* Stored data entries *

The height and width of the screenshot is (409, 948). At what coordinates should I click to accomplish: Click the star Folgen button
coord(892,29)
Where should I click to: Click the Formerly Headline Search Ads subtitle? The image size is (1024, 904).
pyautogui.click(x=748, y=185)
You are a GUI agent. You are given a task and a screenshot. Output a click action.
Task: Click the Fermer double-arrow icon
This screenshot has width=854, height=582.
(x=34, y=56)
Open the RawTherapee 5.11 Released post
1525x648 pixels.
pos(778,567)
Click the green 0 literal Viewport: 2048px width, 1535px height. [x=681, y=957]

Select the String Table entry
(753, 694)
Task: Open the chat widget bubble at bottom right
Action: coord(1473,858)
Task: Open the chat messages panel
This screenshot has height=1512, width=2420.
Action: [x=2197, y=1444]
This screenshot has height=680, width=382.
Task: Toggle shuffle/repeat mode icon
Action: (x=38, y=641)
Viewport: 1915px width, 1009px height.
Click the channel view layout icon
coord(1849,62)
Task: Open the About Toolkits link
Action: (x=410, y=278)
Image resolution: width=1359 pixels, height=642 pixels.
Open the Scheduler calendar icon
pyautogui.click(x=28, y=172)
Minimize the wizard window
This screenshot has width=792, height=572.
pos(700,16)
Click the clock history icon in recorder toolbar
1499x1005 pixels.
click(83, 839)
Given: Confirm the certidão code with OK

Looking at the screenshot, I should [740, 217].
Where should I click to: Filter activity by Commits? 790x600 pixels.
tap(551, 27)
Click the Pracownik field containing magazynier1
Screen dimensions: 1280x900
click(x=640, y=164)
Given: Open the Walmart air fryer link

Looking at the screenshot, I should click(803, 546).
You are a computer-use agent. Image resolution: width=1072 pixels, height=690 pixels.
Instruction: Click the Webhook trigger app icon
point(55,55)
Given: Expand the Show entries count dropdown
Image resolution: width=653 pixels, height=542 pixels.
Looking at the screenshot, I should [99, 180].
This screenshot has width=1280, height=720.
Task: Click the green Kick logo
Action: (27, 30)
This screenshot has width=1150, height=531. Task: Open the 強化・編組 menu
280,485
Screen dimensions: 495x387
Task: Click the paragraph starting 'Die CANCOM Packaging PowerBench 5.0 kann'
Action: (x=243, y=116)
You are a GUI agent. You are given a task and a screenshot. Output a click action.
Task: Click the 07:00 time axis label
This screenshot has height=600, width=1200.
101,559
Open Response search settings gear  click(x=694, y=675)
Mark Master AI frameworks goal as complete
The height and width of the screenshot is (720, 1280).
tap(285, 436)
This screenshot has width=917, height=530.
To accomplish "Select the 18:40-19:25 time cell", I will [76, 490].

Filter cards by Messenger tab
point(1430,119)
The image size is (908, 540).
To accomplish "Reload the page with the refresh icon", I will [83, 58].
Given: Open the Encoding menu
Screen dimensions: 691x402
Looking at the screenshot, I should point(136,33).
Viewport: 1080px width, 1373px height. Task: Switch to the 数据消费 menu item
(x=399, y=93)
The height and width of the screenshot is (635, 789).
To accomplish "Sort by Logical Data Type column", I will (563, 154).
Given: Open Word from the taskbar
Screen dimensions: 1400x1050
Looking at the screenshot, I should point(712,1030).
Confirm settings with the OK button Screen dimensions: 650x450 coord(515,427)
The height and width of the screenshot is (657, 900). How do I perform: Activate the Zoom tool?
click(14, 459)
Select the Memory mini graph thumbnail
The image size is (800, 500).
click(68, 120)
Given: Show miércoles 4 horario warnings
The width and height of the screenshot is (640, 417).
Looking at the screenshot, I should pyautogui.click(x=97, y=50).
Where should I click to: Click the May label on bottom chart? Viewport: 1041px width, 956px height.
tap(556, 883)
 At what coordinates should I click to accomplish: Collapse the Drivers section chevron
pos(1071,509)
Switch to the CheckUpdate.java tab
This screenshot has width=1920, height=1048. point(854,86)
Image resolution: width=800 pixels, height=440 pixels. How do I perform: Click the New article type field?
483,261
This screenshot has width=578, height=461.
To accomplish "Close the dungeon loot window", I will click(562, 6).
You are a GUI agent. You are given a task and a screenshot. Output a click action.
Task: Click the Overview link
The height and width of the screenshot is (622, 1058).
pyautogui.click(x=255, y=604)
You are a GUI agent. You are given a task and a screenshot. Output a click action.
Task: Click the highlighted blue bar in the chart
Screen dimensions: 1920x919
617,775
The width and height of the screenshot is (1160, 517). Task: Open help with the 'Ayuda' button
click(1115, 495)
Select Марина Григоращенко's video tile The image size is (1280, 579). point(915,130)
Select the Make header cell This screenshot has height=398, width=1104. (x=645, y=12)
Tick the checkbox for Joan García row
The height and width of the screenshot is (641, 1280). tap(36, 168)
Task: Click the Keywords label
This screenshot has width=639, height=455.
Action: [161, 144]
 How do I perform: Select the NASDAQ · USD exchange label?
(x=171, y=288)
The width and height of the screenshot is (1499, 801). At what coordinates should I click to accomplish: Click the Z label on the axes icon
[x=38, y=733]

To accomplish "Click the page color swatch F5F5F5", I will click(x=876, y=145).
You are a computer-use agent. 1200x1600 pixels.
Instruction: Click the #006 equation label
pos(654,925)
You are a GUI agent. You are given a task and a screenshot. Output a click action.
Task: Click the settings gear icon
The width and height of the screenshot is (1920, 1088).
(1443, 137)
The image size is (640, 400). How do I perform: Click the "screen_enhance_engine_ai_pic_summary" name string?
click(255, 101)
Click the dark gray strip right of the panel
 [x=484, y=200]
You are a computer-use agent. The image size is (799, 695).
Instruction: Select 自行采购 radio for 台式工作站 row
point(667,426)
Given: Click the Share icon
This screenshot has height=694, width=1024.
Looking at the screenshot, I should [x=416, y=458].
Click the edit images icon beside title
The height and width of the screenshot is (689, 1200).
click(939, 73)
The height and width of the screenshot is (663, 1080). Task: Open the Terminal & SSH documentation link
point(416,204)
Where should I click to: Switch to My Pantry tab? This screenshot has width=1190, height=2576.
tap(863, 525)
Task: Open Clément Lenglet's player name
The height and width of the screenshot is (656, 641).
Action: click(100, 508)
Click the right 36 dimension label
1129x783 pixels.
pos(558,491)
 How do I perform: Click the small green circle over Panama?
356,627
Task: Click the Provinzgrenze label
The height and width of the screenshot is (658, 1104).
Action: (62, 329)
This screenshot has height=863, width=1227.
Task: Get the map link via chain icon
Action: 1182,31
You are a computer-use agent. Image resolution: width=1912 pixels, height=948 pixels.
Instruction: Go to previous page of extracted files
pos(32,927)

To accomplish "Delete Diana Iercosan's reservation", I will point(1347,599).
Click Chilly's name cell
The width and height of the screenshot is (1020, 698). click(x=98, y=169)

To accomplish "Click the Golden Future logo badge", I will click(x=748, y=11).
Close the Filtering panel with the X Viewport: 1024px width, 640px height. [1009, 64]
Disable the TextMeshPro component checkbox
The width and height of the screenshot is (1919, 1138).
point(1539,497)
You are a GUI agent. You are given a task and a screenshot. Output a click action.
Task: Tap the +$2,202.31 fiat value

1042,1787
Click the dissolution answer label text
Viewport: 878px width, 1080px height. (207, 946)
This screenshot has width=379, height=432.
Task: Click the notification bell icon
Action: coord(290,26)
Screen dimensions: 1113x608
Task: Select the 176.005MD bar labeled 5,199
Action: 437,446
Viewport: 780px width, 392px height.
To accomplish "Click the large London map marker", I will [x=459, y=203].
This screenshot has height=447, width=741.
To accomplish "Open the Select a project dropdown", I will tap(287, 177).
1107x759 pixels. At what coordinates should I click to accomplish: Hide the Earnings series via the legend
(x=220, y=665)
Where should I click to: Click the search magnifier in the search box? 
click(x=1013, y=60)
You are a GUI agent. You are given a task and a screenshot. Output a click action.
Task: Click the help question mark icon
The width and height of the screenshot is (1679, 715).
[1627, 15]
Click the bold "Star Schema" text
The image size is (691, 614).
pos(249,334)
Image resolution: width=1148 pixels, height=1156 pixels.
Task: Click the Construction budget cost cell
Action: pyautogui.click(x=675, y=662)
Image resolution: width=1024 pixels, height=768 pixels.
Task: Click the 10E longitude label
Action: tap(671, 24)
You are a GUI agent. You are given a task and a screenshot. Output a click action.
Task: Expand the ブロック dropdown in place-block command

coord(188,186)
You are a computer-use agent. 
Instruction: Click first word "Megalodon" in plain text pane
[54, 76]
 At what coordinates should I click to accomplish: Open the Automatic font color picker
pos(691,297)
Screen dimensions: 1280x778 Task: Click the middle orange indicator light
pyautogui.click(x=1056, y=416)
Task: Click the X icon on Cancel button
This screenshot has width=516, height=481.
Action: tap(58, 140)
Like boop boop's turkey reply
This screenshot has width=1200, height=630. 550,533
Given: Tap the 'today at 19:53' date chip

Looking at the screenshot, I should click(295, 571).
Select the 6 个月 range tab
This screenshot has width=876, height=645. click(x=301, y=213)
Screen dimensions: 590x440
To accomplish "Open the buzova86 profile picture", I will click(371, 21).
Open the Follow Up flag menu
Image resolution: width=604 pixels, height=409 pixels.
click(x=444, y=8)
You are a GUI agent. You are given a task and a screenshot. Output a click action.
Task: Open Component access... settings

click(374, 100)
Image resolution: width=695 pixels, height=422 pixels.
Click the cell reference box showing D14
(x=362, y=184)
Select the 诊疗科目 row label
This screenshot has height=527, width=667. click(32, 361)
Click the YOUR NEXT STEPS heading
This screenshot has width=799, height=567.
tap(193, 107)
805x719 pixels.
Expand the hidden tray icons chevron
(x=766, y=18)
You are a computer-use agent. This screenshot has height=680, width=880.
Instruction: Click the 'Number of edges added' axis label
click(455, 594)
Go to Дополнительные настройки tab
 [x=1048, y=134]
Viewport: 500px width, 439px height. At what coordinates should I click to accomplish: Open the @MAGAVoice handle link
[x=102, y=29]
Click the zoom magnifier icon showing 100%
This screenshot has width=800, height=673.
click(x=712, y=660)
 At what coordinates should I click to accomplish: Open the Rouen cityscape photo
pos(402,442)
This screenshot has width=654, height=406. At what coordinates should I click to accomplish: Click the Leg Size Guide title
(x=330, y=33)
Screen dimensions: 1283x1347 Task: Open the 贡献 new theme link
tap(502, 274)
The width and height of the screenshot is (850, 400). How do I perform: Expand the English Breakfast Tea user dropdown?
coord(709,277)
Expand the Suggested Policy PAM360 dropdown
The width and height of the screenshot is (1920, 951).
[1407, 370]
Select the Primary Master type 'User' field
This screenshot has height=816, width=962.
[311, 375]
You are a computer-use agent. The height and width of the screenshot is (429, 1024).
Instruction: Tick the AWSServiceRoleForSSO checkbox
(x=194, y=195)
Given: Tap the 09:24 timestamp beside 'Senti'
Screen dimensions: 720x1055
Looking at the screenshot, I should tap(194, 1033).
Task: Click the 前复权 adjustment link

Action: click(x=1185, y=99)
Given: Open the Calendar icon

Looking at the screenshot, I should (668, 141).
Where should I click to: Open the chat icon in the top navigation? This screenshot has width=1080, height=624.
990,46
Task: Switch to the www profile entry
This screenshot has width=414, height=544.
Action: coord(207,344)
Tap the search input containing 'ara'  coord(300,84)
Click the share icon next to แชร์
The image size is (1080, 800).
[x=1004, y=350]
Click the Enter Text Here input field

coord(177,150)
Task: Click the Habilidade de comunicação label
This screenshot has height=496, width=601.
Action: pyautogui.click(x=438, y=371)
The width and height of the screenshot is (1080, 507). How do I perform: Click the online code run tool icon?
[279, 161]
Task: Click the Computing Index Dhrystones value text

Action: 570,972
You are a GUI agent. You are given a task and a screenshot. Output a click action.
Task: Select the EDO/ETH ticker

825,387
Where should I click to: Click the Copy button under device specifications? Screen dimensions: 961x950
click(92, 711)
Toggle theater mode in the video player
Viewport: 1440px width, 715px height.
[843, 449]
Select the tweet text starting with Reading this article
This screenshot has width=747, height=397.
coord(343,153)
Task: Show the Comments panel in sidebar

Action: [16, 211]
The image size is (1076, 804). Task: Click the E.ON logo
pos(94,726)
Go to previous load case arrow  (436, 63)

* REQUIRED WORK *
Count how many lines above include the word "Close" and answer with that figure only.

* ANSWER SECTION *
2